--- START OF DATASET RECORDS ---
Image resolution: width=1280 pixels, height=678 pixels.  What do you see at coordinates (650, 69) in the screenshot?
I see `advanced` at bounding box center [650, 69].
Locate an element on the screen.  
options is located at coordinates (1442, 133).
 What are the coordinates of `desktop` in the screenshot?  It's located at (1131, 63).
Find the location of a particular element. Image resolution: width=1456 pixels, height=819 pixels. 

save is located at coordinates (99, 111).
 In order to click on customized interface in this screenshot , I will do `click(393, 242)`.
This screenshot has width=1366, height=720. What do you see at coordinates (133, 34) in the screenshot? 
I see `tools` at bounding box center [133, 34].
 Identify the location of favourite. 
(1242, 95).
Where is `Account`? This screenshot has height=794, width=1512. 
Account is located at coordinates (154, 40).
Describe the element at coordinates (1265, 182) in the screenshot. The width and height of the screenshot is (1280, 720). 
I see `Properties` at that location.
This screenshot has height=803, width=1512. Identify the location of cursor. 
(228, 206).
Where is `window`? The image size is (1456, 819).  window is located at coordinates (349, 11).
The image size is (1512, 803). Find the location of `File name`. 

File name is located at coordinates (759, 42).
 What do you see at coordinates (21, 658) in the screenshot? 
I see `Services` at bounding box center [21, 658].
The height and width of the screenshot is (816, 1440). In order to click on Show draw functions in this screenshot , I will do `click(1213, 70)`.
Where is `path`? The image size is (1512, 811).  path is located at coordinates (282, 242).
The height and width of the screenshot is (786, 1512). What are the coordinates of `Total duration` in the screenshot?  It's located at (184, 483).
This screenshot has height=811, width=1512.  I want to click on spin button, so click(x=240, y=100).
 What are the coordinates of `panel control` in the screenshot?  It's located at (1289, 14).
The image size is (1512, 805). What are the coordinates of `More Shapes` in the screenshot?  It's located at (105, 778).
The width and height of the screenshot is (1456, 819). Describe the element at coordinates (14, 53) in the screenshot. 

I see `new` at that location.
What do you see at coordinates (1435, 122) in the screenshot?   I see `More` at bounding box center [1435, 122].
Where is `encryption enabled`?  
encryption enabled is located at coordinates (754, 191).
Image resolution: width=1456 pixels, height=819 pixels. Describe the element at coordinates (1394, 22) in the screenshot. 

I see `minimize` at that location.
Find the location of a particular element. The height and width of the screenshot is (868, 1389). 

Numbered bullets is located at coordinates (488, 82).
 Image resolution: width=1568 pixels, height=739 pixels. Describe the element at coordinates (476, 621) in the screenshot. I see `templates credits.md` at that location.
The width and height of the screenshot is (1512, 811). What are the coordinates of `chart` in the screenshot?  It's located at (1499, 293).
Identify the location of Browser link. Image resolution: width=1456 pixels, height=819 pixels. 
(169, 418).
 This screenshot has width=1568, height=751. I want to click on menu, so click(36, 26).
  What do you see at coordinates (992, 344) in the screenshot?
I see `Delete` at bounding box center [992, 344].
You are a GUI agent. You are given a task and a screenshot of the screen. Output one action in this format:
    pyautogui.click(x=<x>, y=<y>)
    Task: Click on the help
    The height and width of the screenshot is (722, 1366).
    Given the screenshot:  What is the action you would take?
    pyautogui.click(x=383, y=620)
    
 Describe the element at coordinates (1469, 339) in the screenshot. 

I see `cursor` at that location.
--- END OF DATASET RECORDS ---
• [PROBLEM TO WORK ON]:
Render every line of the records above as a JSON list of strings, with one string per line and blank lines omitted.

• [EXPECTED OUTPUT]:
[
  "Image resolution: width=1280 pixels, height=678 pixels.  What do you see at coordinates (650, 69) in the screenshot?",
  "I see `advanced` at bounding box center [650, 69].",
  "Locate an element on the screen.  ",
  "options is located at coordinates (1442, 133).",
  " What are the coordinates of `desktop` in the screenshot?  It's located at (1131, 63).",
  "Find the location of a particular element. Image resolution: width=1456 pixels, height=819 pixels. ",
  "save is located at coordinates (99, 111).",
  " In order to click on customized interface in this screenshot , I will do `click(393, 242)`.",
  "This screenshot has width=1366, height=720. What do you see at coordinates (133, 34) in the screenshot? ",
  "I see `tools` at bounding box center [133, 34].",
  " Identify the location of favourite. ",
  "(1242, 95).",
  "Where is `Account`? This screenshot has height=794, width=1512. ",
  "Account is located at coordinates (154, 40).",
  "Describe the element at coordinates (1265, 182) in the screenshot. The width and height of the screenshot is (1280, 720). ",
  "I see `Properties` at that location.",
  "This screenshot has height=803, width=1512. Identify the location of cursor. ",
  "(228, 206).",
  "Where is `window`? The image size is (1456, 819).  window is located at coordinates (349, 11).",
  "The image size is (1512, 803). Find the location of `File name`. ",
  "File name is located at coordinates (759, 42).",
  " What do you see at coordinates (21, 658) in the screenshot? ",
  "I see `Services` at bounding box center [21, 658].",
  "The height and width of the screenshot is (816, 1440). In order to click on Show draw functions in this screenshot , I will do `click(1213, 70)`.",
  "Where is `path`? The image size is (1512, 811).  path is located at coordinates (282, 242).",
  "The height and width of the screenshot is (786, 1512). What are the coordinates of `Total duration` in the screenshot?  It's located at (184, 483).",
  "This screenshot has height=811, width=1512.  I want to click on spin button, so click(x=240, y=100).",
  " What are the coordinates of `panel control` in the screenshot?  It's located at (1289, 14).",
  "The image size is (1512, 805). What are the coordinates of `More Shapes` in the screenshot?  It's located at (105, 778).",
  "The width and height of the screenshot is (1456, 819). Describe the element at coordinates (14, 53) in the screenshot. ",
  "I see `new` at that location.",
  "What do you see at coordinates (1435, 122) in the screenshot?   I see `More` at bounding box center [1435, 122].",
  "Where is `encryption enabled`?  ",
  "encryption enabled is located at coordinates (754, 191).",
  "Image resolution: width=1456 pixels, height=819 pixels. Describe the element at coordinates (1394, 22) in the screenshot. ",
  "I see `minimize` at that location.",
  "Find the location of a particular element. The height and width of the screenshot is (868, 1389). ",
  "Numbered bullets is located at coordinates (488, 82).",
  " Image resolution: width=1568 pixels, height=739 pixels. Describe the element at coordinates (476, 621) in the screenshot. I see `templates credits.md` at that location.",
  "The width and height of the screenshot is (1512, 811). What are the coordinates of `chart` in the screenshot?  It's located at (1499, 293).",
  "Identify the location of Browser link. Image resolution: width=1456 pixels, height=819 pixels. ",
  "(169, 418).",
  " This screenshot has width=1568, height=751. I want to click on menu, so click(36, 26).",
  "  What do you see at coordinates (992, 344) in the screenshot?",
  "I see `Delete` at bounding box center [992, 344].",
  "You are a GUI agent. You are given a task and a screenshot of the screen. Output one action in this format:",
  "    pyautogui.click(x=<x>, y=<y>)",
  "    Task: Click on the help",
  "    The height and width of the screenshot is (722, 1366).",
  "    Given the screenshot:  What is the action you would take?",
  "    pyautogui.click(x=383, y=620)",
  " Describe the element at coordinates (1469, 339) in the screenshot. ",
  "I see `cursor` at that location."
]